Telkom, and Sentech did this. I don't hear complaints from Sentech or Telkom users about SMTP. They can use their ISP's relay if they so choose, but they're also free to contact their own SMTP servers from their terminals in a manner consistent with the actual design of SMTP (which I will grant, in this age of spam, is ageing, croaking, and flawed).

My problem isn't with the fact that WBS took steps to reduce spam and zombie SMTP traffic from it's subscribers. My problem is with their "solution". There are a great many options which would have had a less detrimental effect.

 

[jmn]

Tx inso, TheRoDent, DFantom, this is a very interesting discussion, actually worth saving.

 

[DFantom]

This, in my view, goes a great way to stop spammers from directly contacting SMTP servers via their iBurst assigned IP. This is a "least harm" first approach to controlling bulk mailers on your network. Granted, it's not the only approach that would lead to stopping unsolicited SMTP traffic from the iBurst userbase, but it is a much better start than simply blocking all SMTP traffic.

Agree 100% with that.

 

[ic]

// begging for shorter replies to match my short attention span...

 

[Azgard]

This might have been discussed already, if it has been I'm sorry but it would take me ages to read through this whole thread.

Now that WBS have blocked SMTP servers does that mean I can't send mail with gmail anymore? I tried tonight and wondered why it wasn't working then remembered hearing about this. I've been saying IBurst is good up until now but if this is the case I'm looking for another ISP.

 

[MrH]

Gmail is working fine, maybe you had a bad signal when you tried.

 

[Azgard]

I can get into gmail and receive mail fine, signal at full as always. But none of my sent messages go through, I tried sending one to my email forwarding account to test and it didn't go through. But sent one to my gmail account from WBS webmail and it works fine :/

 

[MrH]

Thats weird and I just tried now from my webmail (not wbs webmail) to gmail and it's working fine. Maybe it has something to do with the wbs webmail account.

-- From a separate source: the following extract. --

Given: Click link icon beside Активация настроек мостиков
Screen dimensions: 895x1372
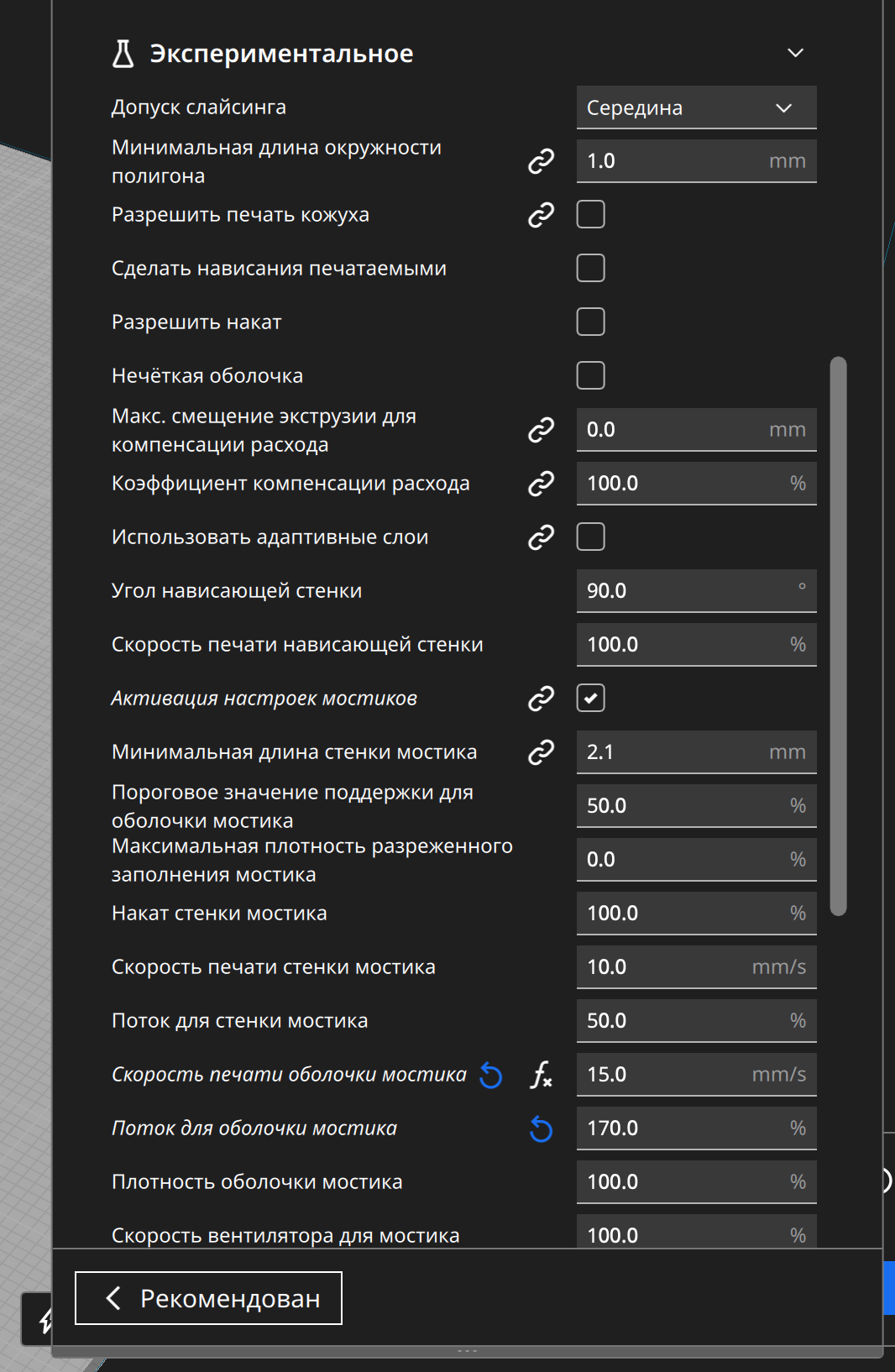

Also worked from gmail to webmail.

 

[MrH]

Just tried again now and it's not working in either direction.

Did a test from gmail to gmail and that works.

Also did a test from webmail to webmail and that also works.

Seems to be a problem between the two of them for some reason.

maybe someone else can do tests from other email providers to see if that works.

 

[TheRoDent]

You won't be able to use GMail's SMTP service any more. You have to relay through smtp.wbs.co.za, by changing your SMTP server for your gmail account in e.g. Outlook Express.

If you're lucky, and WBS's mail server feels like it, it might go through. However direct SMTP'ing via gmail is over.

 

[MrH]

If thats the case then as much as I like iburst speed I can't see me putting up with this cr@p for too much longer.

 

[slimothy]

i'm not sure about this whole thing, because i tried hotmail and it worked and then it didnt and then it did but took a long time, so either they're still playing with it or some servers are excempt, which i doubt

 

[regardtv]

Supposedly some mail servers will be exempt....

Just wish they went the maps route....grrrr

 

[seburn]

Anyone else only allowed to send 2mb using forced wbs smtp. I got a rejection reply.

 

[GRES]

Sending hundreeds of E-mails with 2 - 15Mb size. No problem at all. Was problem to recieve such mail from USA-based server but now it's fixed.
IMHO you recipient mailbox has restriction.